Although Sir was old when I met him, he still had some spunk left. Slow but steady, he took three minutes to heat a bowl, but I never once complained. I’m pretty sure one day I’ll have him to thank for getting cancer since the paint was peeling off the top of his insides when I hired him. Sometimes, I wonder how much of it he dropped into my food. He was a crotchety old thing, Sir, but he was willing to put up with me using him as a storage space for the small appliances I didn’t have any room for on the counter. He held my vitamins in plain sight, and the oversized coffee mug I got in Disney World the summer I met him. The funny thing was, once I gave him something to heat up, he was loth to let it go. He would cling to it with the same tenacity with which he clung to life. His door stuck constantly.

The first time I used Sir, I was mystified by my inability to successfully heat a plate of pasta.
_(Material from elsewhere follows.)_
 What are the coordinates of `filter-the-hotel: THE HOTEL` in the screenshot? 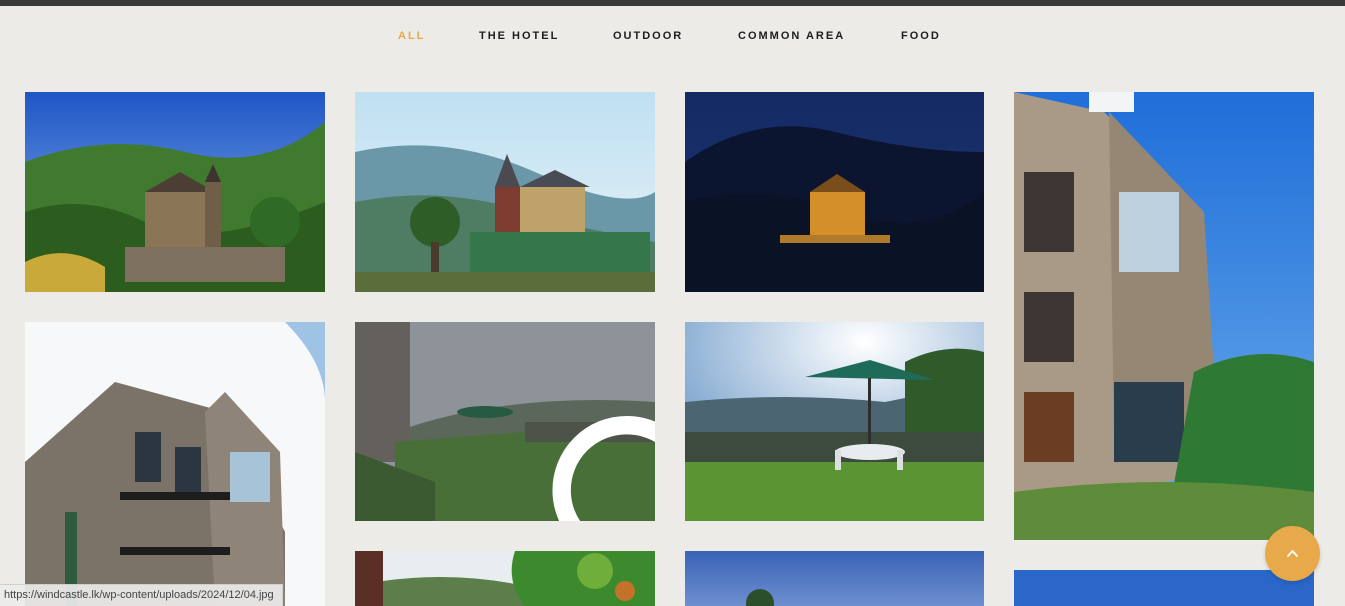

I hit the “Start” button about seven or eight times and failed to produce even the slightest signs of life. He was sleeping, anyway, so I didn’t want to disturb him since he would be around for the next two years. With a sigh, I decided to eat the pasta cold. It was a hot day, anyway.

On my second attempt, I’m not sure what prompted it, but I pressed the middle of the button. Sir sprang to life with a mechanical whir that meant he was heating my food. Suddenly, my life away from the home I missed so much looked a little brighter, all because Sir was willing to work with me instead of against me.

For two years, Sir and I have worked together to get rid of leftovers, him heating them, me eating them. Of all the things in my kitchen, I have probably turned to him more often than practically everything, maybe with the exception of the dishes and George Foreman. When I was down, only Sir could heat my soup, and on more than one occasion, he also heated my tea. He cooked my popcorn to perfection and burnt the bottom pieces every time, but still… still, I couldn’t part with him, not since he was struggling so hard.

During my time as a sole chef, I’ve learned that I can live without a lot of things. I’ve realized the superfluity of owning a matching set of dishes. I’ve found ways around buying a rolling pin and a knife sharpener. I admittedly have way too many coffee cups and tupperware containers, and in my time of need, when Sir let me down, when he said quite clearly that he had heated his last bowl by giving me a cold leftover taco, I learned that a microwave was an absolute necessity.

Am I bitter? No. Sir Nukesmysoup lived a good life. He made sure my meals were heated for two years, and even if it wasn’t to perfection, it meant something. It meant I didn’t have to eat another meal out. It meant comfort and sustenance and creative ways to get through the night on caffeine highs. The counter feels a little emptier without him. I take solace in knowing that he would approve of his replacement, who may well perform his job better than he did but who will never quite occupy the same high standing that Sir achieved. A first microwave does that to a person, no matter how many hands it has gone through. One thing is certain: these hands will not forget.